Marita, de 23 años, fue vista por última vez cuando salió de su casa para asistir a una consulta médica y nunca regresó. Desde entonces, la búsqueda no se detuvo, impulsada principalmente por su madre, Susana Trimarco, quien continúa exigiendo justicia.
Un caso que expuso redes de explotación
La investigación permitió desarticular redes de explotación sexual y derivó en un juicio histórico. En 2014, la Justicia condenó a diez personas a penas de entre 10 y 22 años de prisión por retención y ocultamiento agravado con fines de prostitución.
Sin embargo, las condenas comenzaron a cumplirse recién en 2017, cuando la sentencia quedó firme.
Pistas y versiones que aún generan dudas
A lo largo de los años surgieron diversas pistas sobre el posible paradero de Marita. Una de las más impactantes fue la versión de que habría sido vista en Paraguay en condiciones extremas.

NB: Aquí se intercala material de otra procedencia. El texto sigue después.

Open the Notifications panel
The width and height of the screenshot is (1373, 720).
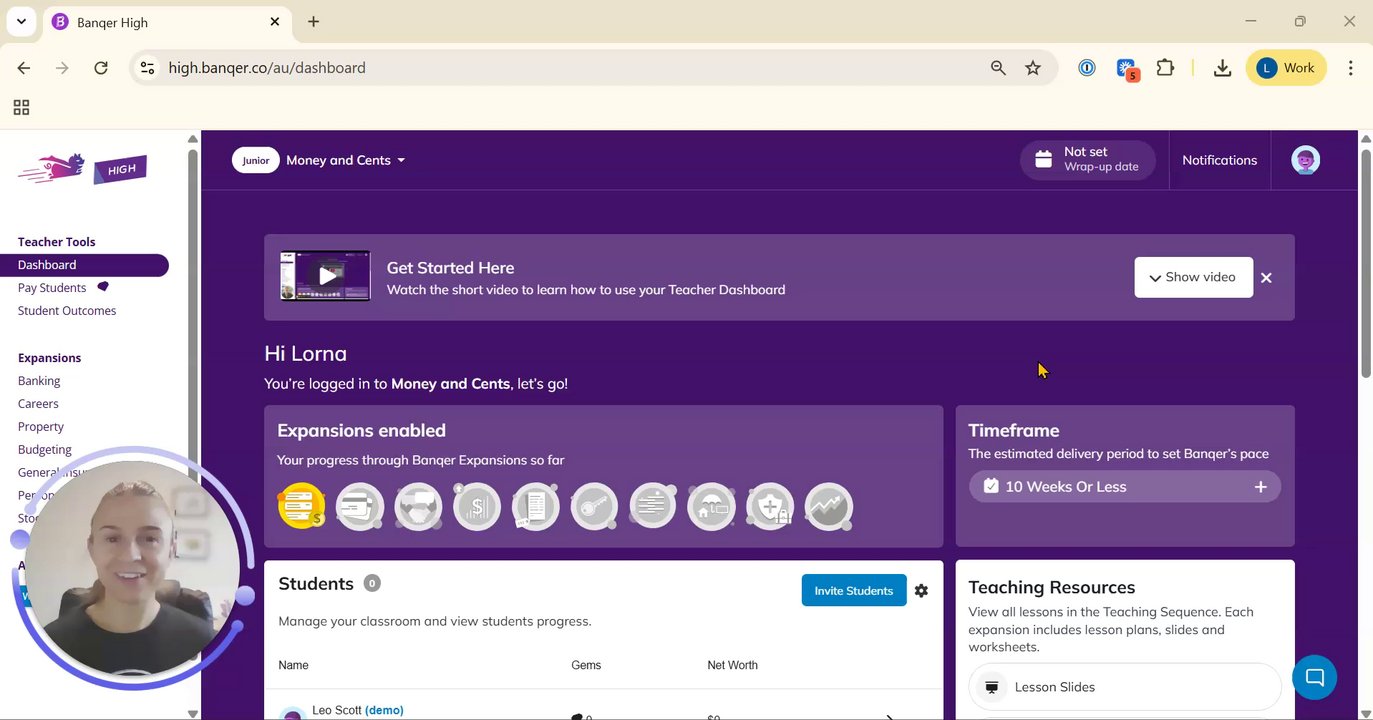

Esa hipótesis fue finalmente descartada tras la muerte de la mujer señalada en la ciudad de Capiatá, aunque el episodio volvió a poner en evidencia la incertidumbre que rodea el caso.
Una lucha que dejó huella
Más allá de la causa judicial, el caso impulsó cambios estructurales en el país, como la creación de la Fundación María de los Ángeles, desde donde Trimarco logró rescatar a víctimas de trata y promover leyes específicas contra este delito.
A 24 años de su desaparición, el nombre de Marita Verón sigue siendo un emblema de la lucha contra la trata y un recordatorio de que la búsqueda de verdad y justicia continúa vigente.